Authors: Barbara Quick
She has talked much to Rosalba of my playing, in hopes that I may be invited one day to make more of the artist’s violin than just a bibelot. But I’m sure that I will not be allowed—not as long as Sister Giovanna is the chaperone for these expeditions.
I am due for my lesson.
A thousand
baci,
Mother dear, wherever you are. May this letter reach not only your hands and eyes, but also your heart.
Anna Maria dal Violin
I
cannot but wonder, reading over these letters now, that I had not the slightest inkling of Giulietta’s plans.
Were
they plans—or did she sign her fate in a single impulsive moment, carried away by the strength of her feelings? We were, after all, best friends. If she had planned this, she would have told me, surely.
I was like King Shahryar and she was Scheherazade, with her tales spun out, night after night, in the bed we shared.
If I heard such tales today, I would know precisely what they portended. But I was far too caught up in my own dreams of love to do anything more than listen raptly while Giulietta gave me glimpses of hers. And she would not have let me stop her, even if I had possessed the wisdom and will to try. Love burns ever hotter in the presence of obstructions. Who knows this better than I?

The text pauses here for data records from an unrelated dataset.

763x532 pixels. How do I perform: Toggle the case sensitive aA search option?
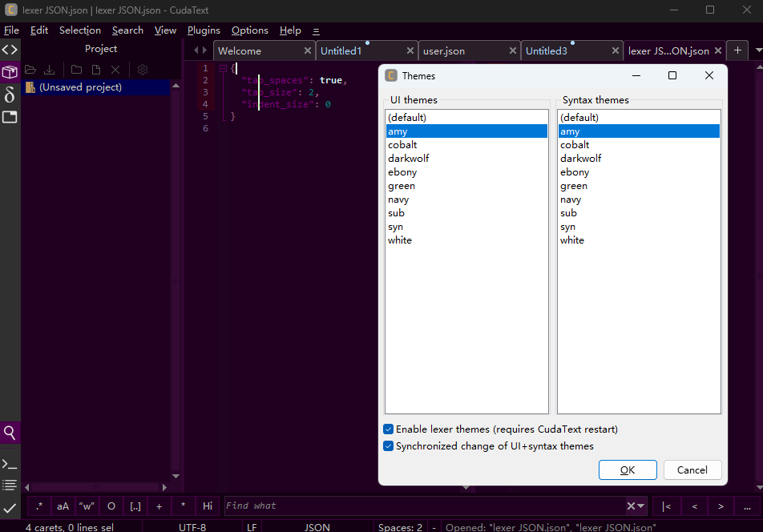[63, 506]

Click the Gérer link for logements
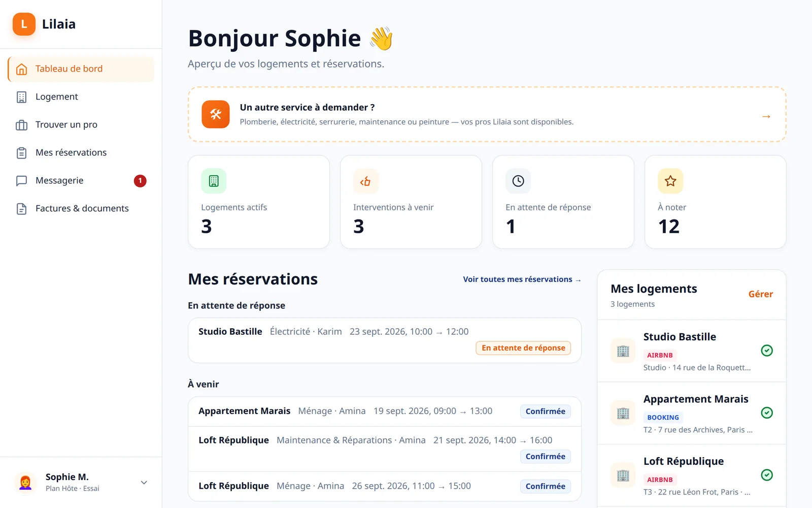click(x=760, y=294)

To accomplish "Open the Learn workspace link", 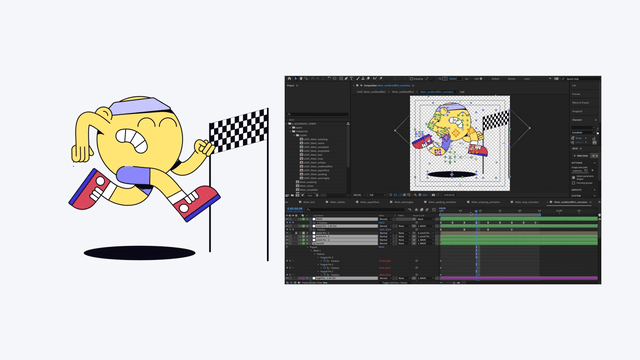I will pos(527,79).
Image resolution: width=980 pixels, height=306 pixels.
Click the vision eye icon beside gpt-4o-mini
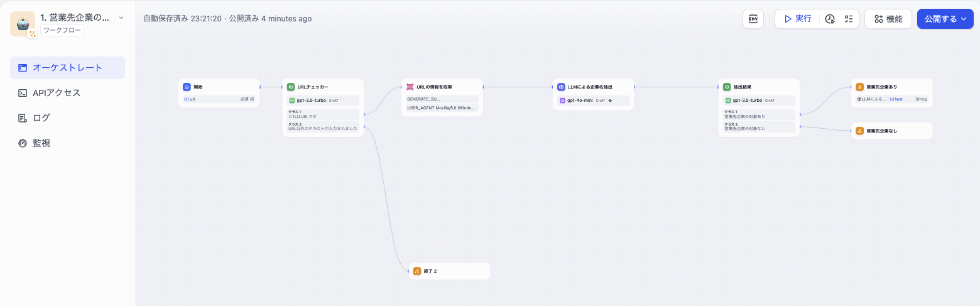click(x=610, y=101)
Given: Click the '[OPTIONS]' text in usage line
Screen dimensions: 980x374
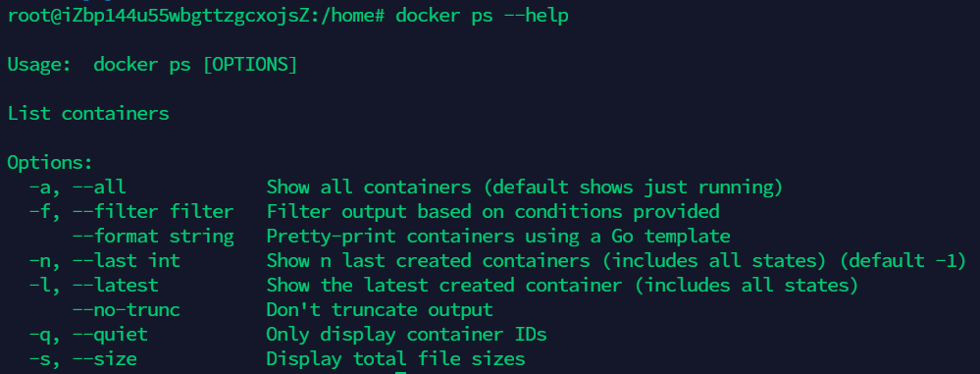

While I waited for diligence from Marietta, I busied myself in trying to find out which two of the nine senior members of the
coro
and
comun
were currently serving the Pietà as scribes.
The various duties and privileges of the nine
cariche
rotate every three years, but on a changing schedule—so it was not an easy thing to determine at any given time who was responsible for what (beyond the more obvious roles of
dispensiera
or assistant prioress).
It was a period of particularly gloomy weather that winter. The rain poured down unceasingly, and those few people who came to see us at the grille of the
parlatorio
looked half drowned. On many visiting days, no one came at all.
The cooks endeavored to lift our spirits (and also dry out the walls of the
ospedale
) by baking more than usual. We were all at breakfast one day, exulting over the unwonted array of pastries set before us, when we heard—all of us heard it, except Signora Geltruda, who was stone deaf—the tolling of the single bell that hangs hard by the
scaffetta
.
“A baby!” someone murmured. And then the word was taken up by a dozen other voices in the room, pronouncing it with varying degrees of tenderness and delight.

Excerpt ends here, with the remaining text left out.